Collection entries:
------------------------------------

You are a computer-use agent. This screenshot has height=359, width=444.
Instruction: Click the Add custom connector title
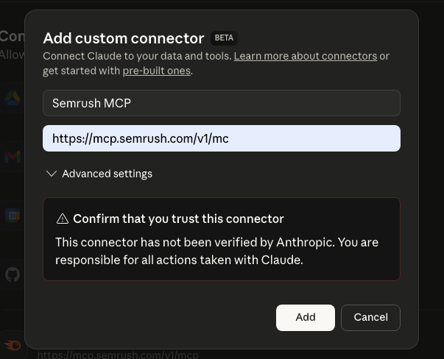123,38
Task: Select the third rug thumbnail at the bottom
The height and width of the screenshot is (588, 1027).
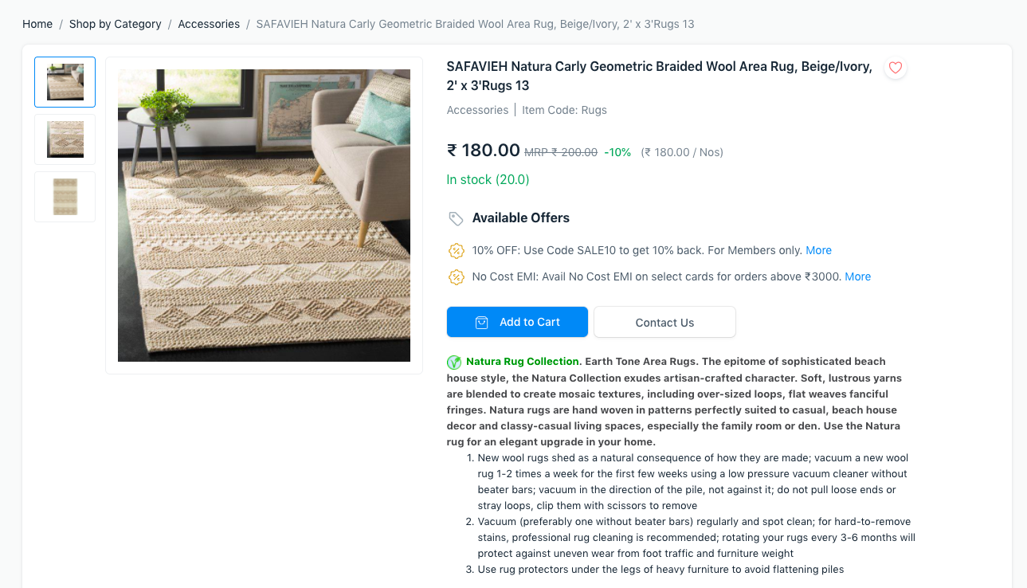Action: click(x=65, y=196)
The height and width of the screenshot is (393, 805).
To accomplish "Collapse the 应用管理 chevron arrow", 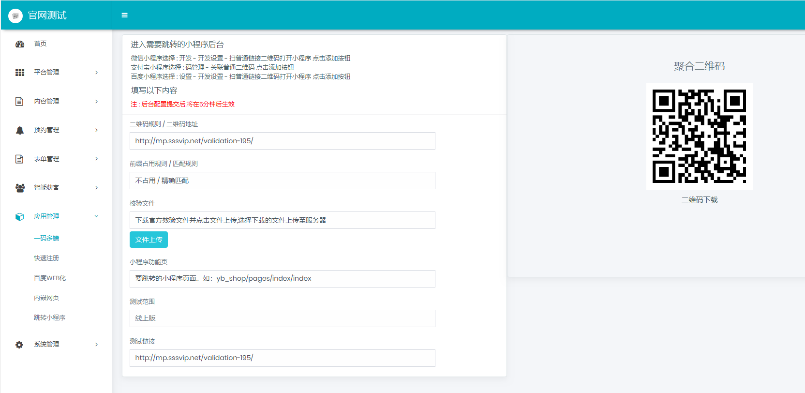I will (x=96, y=216).
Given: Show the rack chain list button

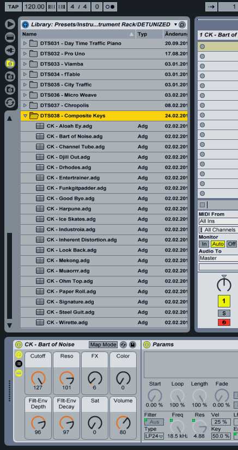Looking at the screenshot, I should tap(19, 363).
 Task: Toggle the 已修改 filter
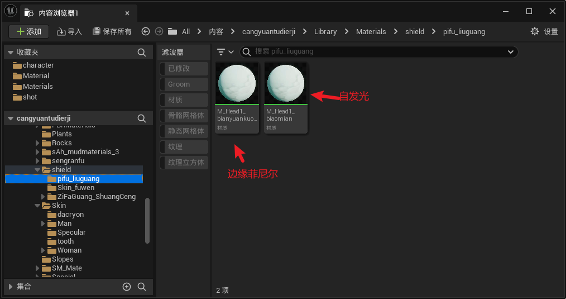(x=183, y=69)
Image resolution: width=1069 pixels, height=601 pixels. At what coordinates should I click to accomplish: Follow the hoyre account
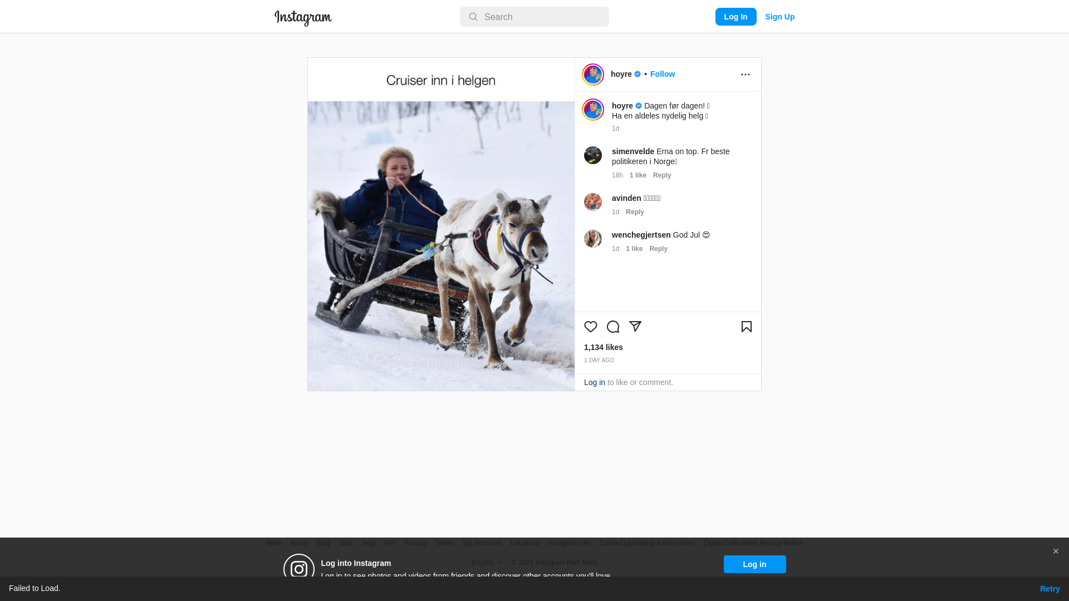coord(663,74)

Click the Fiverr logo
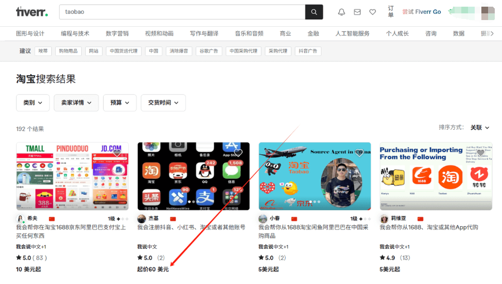(x=32, y=12)
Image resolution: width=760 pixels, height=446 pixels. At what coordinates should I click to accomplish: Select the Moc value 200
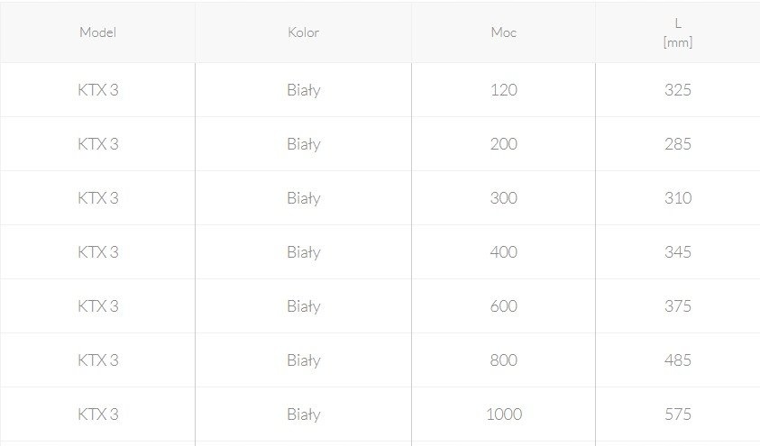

------------------------------------

Required work
Leaving the pictures out, give again word for word each line from the one holding "Click the Fiverr logo" through the end of the records.

The completed task
Click the Fiverr logo
(x=32, y=12)
Image resolution: width=760 pixels, height=446 pixels. At what coordinates should I click to accomplish: Select the Moc value 200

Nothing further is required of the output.